> _TRY IT_
Please reproduce all of the data exactly as it appears, but skip the pictures.

> _DATA FOR THIS TASK_
━━━━━━━━━━━━━━━━━━━━━━━━━━━━━━
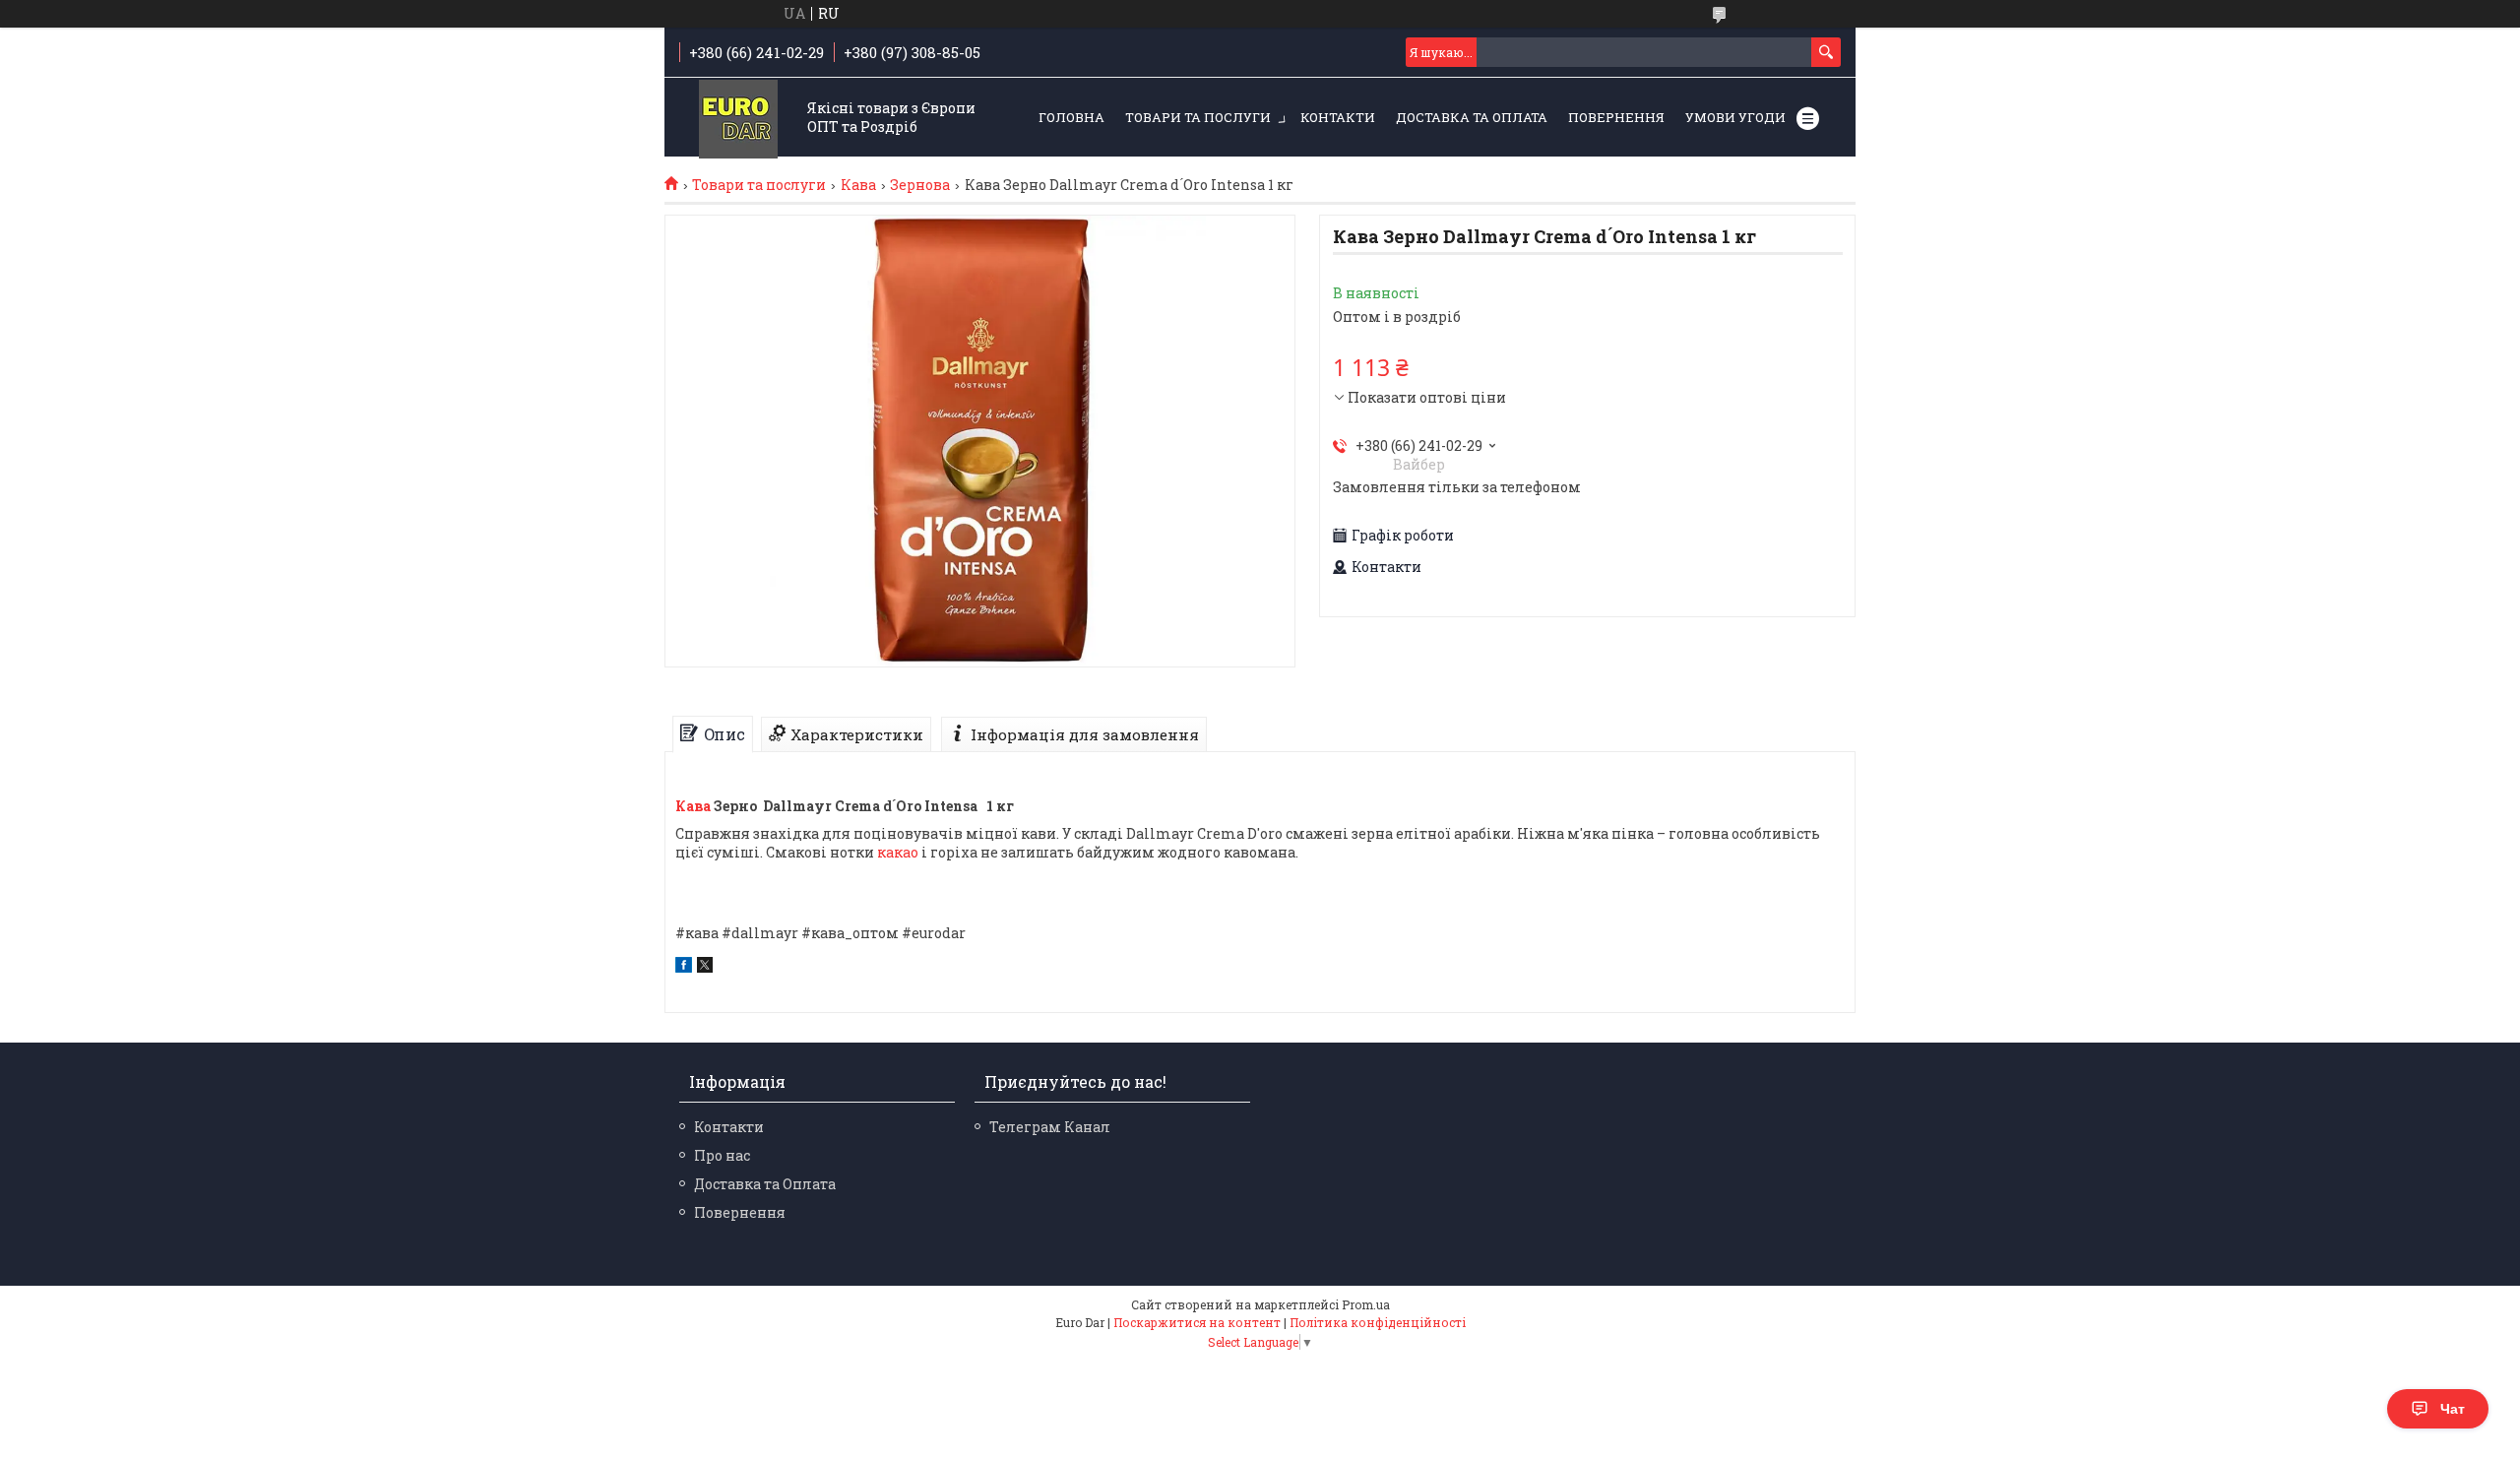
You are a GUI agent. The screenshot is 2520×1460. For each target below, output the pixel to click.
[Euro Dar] (738, 119)
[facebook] (683, 967)
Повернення (1616, 117)
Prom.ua (1366, 1304)
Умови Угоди (1735, 117)
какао (897, 852)
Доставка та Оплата (1471, 117)
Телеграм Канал (1049, 1126)
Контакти (1337, 117)
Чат (2452, 1409)
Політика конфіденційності (1378, 1322)
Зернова (920, 185)
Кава (858, 185)
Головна (1071, 117)
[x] (705, 967)
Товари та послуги (1198, 117)
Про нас (722, 1155)
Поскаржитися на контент (1197, 1322)
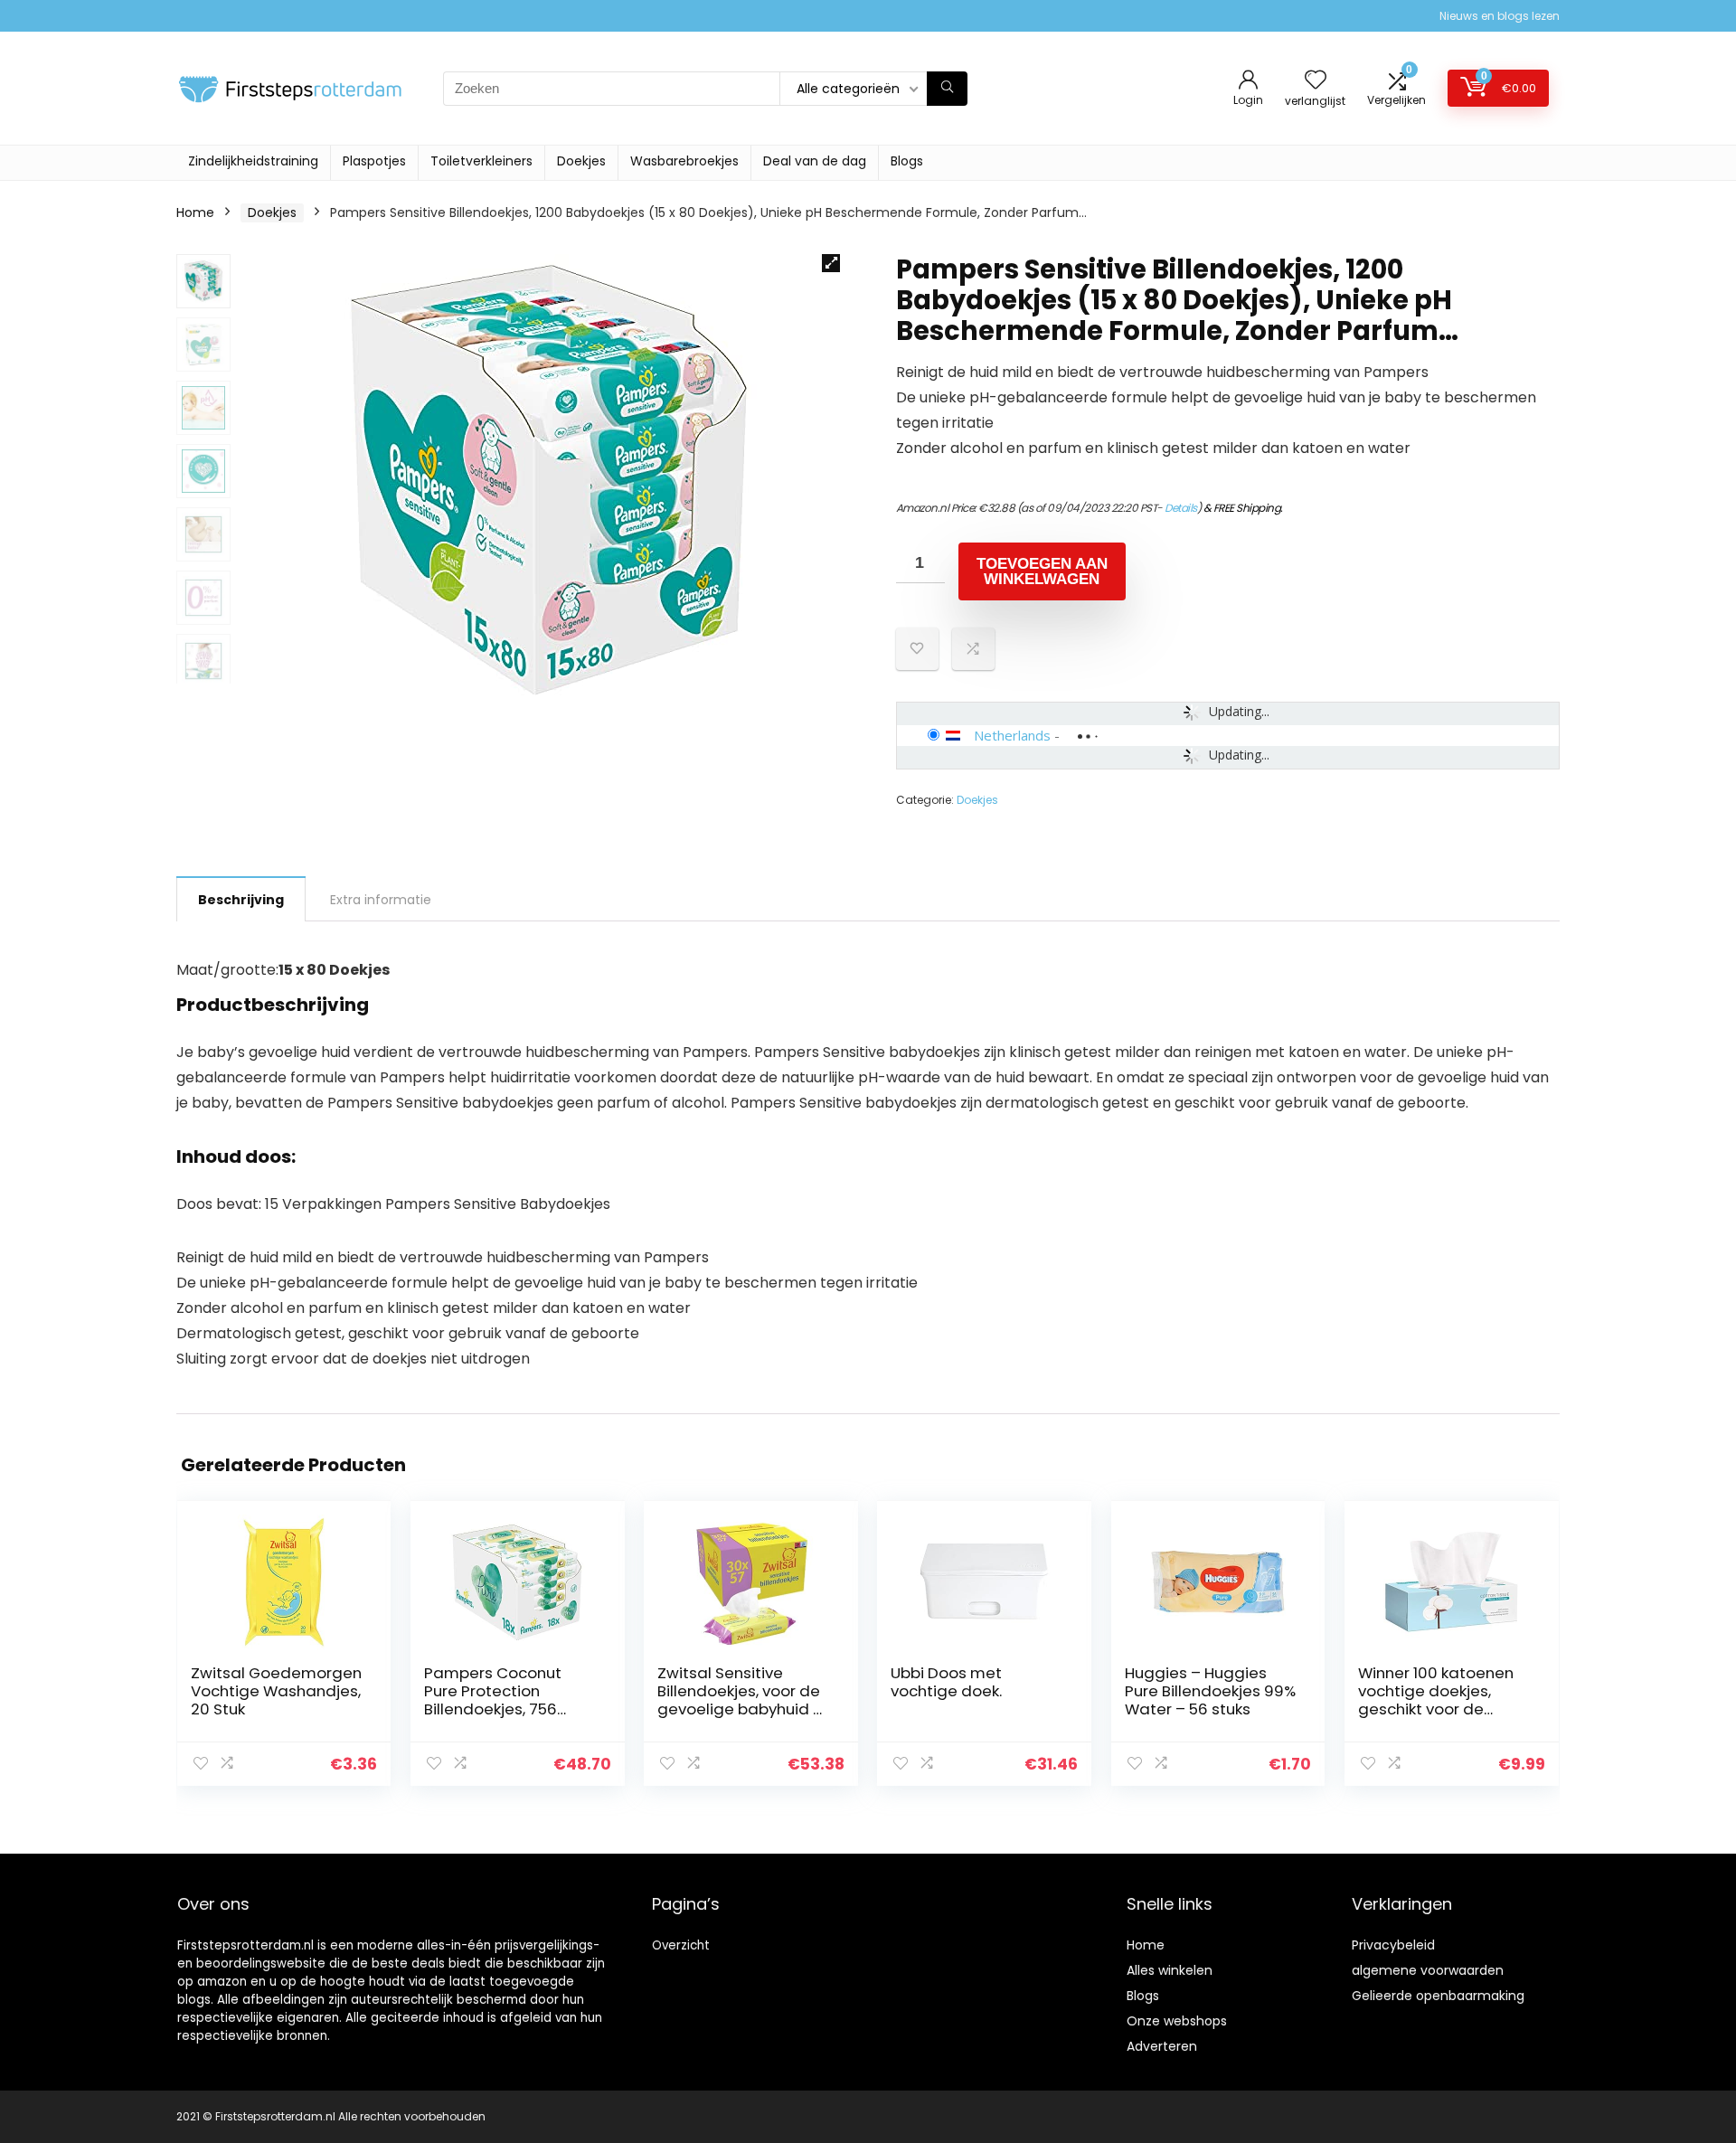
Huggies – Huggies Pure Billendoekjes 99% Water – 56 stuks (1210, 1691)
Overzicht (681, 1945)
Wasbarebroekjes (684, 161)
━━━━━━━━━━━━━━━━━━━━━━━━━━━━━━
> _TASK RESPONSE_
You are a GUI agent. The screenshot is 2520×1460. For each target below, output the pixel to click.
[Euro Dar] (738, 119)
[facebook] (683, 967)
Повернення (1616, 117)
Prom.ua (1366, 1304)
Умови Угоди (1735, 117)
какао (897, 852)
Доставка та Оплата (1471, 117)
Телеграм Канал (1049, 1126)
Контакти (1337, 117)
Чат (2452, 1409)
Політика конфіденційності (1378, 1322)
Зернова (920, 185)
Кава (858, 185)
Головна (1071, 117)
[x] (705, 967)
Товари та послуги (1198, 117)
Про нас (722, 1155)
Поскаржитися на контент (1197, 1322)
Huggies – Huggies Pure Billendoekjes 99% Water – 56 stuks (1210, 1691)
Overzicht (681, 1945)
Wasbarebroekjes (684, 161)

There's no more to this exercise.